Problem statement:
Reproduce the portion of the Simon Killer review between "I also noticed" and "unexpected but inevitable.", inclusive.

Text passage:
I also noticed in the last half of Simon Killer that instead of trying to engage with the patterns and repetitions, I was just waiting for them to happen. Nothing new is presented in these repetitions that we didn’t already know, which makes the film seem to drag on longer. That’s an issue with stories that get hooked on patterns. Eventually to maintain interest, the pattern needs to be broken or altered just enough, and the story needs to go somewhere unexpected but inevitable.
Some films I’ve watched lately reach a point where they seem to give up. They were doing something well, but then decided to linger too long without the energy to remain interesting. These movies wind up ending on sloppy, haphazard, and muddled notes, as if the flimmakers just lost the will to tell their story. These films stumble to their conclusions, and I wind up distanced from material I was really in touch with for a while. It’s less like a studio fadeout and more like a half-hearted shrug — “Eh, so that’s it or something. Credits.” If Simon Killer begins with the promise of color and a great pop song, it ends with a mumble that fails to move or convince.
Allistair Pinsof: [This blurb was taken from Allistair’s coverage of the 2012 Sundance Film Festival.] With a title like that, you walk into a movie with some expectations. You know, like maybe Simon is a killer. Except, he’s not. He’s a pretty endearing guy who is on vacation in France as he gets over his ex and tries to find out where his life will be going next. Simon is also pretty lonely. It’s only a matter of ties until he graduates from sex chatrooms to a brothel — where he meets hooker with a heart of gold Victoria. And then we discover Simon is a seriously fucked-up dude who … you probably know. The slow reveal of Simon’s true nature is captivating due to Brady Corbet’s strong performance, some great cinematography, and one of the best soundtracks I’ve heard in years. Unfortunately, director gives into lame pretensions too often and bogs the plot down with dead-ends. When we know who Simon really is, we no longer care. But, seriously, where can I buy the soundtrack? 63 – Decent
[This review was originally posted as part of our coverage of Film Comment Selects. It has been reposted to coincide with the film’s theatrical release.]

Listing:
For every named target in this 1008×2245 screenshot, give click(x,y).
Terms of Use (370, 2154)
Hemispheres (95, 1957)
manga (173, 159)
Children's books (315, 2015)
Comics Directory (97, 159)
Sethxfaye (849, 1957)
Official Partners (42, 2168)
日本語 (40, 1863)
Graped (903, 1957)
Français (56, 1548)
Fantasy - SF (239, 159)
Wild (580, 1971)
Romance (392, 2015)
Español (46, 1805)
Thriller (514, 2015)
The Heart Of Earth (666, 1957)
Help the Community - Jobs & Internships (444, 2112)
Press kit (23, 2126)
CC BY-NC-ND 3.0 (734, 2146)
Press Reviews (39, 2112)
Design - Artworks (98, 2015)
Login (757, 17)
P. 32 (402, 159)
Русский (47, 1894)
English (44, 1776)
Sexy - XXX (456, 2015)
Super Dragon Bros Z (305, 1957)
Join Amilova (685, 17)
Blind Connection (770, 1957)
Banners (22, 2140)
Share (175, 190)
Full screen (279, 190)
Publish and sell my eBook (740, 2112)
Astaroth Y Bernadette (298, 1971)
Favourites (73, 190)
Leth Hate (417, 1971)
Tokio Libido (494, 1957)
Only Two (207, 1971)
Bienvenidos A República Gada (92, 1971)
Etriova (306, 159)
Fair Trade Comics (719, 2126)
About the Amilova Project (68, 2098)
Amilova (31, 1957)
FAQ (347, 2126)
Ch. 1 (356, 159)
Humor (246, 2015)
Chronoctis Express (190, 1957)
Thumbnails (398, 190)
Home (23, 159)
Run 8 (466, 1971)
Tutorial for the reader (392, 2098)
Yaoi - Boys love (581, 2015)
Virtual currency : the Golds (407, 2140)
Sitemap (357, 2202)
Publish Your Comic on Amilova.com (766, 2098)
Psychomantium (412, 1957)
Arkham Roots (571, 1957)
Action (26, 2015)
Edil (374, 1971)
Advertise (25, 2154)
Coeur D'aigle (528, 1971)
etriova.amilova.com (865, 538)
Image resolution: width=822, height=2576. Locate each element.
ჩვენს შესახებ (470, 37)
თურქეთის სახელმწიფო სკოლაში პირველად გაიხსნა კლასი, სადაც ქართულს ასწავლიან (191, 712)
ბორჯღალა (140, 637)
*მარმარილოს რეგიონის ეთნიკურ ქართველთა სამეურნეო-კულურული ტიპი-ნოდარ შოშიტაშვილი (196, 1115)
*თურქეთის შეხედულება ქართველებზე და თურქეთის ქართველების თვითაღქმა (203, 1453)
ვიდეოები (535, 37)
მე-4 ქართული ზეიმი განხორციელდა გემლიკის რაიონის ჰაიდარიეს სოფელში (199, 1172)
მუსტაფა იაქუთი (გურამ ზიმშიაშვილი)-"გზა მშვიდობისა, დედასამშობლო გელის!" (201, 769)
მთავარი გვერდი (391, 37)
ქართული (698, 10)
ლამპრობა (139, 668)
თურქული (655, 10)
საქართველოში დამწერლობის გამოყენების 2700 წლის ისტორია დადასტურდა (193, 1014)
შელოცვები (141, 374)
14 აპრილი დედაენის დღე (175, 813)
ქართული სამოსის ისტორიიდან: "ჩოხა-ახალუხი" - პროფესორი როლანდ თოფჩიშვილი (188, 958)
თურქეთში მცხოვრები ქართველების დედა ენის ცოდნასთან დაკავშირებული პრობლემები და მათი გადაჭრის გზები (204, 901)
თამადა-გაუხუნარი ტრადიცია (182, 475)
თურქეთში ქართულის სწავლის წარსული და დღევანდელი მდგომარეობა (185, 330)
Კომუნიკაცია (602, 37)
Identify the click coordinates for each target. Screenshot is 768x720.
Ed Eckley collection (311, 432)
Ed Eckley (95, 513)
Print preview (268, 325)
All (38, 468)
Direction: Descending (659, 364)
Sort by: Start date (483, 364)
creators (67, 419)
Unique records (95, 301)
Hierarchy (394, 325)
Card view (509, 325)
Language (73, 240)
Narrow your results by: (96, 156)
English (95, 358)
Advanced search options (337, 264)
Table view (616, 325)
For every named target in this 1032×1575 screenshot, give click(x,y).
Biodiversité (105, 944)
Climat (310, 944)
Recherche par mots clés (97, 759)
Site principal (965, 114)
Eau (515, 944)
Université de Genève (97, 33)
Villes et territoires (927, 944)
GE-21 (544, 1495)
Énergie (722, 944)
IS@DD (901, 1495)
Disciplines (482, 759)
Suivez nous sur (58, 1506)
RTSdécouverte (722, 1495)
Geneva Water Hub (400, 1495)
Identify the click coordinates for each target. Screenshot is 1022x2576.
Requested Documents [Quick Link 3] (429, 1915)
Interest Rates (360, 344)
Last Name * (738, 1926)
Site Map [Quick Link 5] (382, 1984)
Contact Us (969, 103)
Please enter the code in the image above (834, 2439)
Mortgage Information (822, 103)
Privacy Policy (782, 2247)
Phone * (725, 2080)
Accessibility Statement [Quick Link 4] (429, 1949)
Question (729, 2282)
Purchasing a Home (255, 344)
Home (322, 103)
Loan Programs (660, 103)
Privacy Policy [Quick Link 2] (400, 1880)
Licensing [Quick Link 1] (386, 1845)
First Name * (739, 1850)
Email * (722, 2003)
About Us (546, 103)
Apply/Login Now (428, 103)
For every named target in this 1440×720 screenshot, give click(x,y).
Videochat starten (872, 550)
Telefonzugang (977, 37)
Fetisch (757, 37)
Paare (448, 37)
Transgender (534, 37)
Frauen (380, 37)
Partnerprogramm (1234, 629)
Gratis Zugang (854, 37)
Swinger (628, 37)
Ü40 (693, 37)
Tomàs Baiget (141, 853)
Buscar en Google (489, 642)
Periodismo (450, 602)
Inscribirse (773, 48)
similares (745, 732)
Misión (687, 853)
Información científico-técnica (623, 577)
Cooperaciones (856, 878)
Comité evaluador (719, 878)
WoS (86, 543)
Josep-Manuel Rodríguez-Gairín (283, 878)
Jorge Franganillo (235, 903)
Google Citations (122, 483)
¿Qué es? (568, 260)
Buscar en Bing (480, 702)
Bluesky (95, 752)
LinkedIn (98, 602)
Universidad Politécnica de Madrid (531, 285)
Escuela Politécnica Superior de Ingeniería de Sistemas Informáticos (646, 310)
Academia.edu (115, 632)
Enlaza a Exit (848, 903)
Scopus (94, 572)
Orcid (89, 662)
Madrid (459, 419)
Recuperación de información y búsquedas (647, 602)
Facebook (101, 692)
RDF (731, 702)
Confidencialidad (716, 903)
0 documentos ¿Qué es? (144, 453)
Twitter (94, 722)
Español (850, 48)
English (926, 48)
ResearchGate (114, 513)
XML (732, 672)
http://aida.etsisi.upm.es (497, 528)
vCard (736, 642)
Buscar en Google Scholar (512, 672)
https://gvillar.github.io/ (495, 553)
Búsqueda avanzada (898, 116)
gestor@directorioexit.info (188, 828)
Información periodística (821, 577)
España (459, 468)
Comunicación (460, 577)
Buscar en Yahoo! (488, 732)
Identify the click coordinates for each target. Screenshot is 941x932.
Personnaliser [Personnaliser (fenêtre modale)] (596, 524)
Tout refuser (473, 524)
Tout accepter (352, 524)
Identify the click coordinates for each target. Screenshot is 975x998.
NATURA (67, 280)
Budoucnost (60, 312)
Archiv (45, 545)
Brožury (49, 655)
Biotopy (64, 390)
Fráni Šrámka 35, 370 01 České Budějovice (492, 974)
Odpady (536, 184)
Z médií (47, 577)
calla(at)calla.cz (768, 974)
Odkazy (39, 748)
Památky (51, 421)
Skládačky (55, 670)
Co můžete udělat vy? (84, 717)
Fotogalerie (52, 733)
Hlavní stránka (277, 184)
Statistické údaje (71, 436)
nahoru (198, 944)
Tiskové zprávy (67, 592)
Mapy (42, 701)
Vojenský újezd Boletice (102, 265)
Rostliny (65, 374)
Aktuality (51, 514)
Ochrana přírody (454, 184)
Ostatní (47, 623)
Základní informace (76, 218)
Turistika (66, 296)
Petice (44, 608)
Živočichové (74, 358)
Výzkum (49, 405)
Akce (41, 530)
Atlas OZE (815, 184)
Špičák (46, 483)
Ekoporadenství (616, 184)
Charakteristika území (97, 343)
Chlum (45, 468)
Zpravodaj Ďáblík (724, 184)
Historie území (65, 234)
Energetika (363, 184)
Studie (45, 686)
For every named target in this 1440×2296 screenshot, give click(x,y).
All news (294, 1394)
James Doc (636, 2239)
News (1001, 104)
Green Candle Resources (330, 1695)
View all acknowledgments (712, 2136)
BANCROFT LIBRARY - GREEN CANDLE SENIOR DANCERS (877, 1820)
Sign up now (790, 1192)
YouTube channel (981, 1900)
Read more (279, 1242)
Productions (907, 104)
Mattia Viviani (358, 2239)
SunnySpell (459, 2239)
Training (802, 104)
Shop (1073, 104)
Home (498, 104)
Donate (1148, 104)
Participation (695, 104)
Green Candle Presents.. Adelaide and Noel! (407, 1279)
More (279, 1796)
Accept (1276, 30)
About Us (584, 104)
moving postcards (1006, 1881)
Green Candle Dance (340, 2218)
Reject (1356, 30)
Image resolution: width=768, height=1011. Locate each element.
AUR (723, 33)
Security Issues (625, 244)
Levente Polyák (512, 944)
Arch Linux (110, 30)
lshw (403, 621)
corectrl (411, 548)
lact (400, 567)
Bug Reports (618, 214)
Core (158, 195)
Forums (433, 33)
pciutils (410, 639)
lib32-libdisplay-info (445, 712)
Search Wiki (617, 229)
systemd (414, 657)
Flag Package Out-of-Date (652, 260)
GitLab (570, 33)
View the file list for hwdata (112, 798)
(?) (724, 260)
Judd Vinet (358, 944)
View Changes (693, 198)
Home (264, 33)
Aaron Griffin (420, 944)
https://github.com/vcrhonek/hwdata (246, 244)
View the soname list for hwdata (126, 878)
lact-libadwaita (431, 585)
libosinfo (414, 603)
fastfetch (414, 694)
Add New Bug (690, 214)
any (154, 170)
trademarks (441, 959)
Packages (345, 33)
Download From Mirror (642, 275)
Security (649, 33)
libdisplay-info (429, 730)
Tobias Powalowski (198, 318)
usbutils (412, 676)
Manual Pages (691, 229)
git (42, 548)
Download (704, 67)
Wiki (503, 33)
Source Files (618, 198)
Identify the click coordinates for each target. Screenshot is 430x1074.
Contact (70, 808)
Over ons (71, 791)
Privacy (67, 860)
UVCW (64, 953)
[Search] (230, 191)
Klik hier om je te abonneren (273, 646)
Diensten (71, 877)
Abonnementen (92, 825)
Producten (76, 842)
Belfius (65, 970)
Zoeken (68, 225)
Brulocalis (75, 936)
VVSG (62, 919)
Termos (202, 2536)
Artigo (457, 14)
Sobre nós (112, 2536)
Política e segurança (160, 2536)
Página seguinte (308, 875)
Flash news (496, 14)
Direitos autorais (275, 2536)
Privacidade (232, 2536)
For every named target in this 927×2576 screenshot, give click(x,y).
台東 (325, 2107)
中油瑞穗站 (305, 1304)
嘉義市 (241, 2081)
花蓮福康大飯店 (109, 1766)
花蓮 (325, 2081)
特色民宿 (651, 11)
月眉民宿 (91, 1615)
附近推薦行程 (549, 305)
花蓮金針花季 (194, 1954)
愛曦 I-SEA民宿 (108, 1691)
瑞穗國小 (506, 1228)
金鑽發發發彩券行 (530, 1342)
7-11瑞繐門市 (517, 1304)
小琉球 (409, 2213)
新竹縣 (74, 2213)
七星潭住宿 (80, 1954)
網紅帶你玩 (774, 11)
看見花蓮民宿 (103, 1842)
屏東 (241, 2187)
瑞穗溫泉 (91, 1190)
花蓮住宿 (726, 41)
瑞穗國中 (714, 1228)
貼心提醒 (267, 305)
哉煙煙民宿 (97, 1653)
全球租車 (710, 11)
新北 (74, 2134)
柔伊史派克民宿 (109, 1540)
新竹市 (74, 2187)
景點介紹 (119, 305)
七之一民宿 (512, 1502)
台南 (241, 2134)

Solution to the problem:
I also noticed in the last half of Simon Killer that instead of trying to engage with the patterns and repetitions, I was just waiting for them to happen. Nothing new is presented in these repetitions that we didn’t already know, which makes the film seem to drag on longer. That’s an issue with stories that get hooked on patterns. Eventually to maintain interest, the pattern needs to be broken or altered just enough, and the story needs to go somewhere unexpected but inevitable.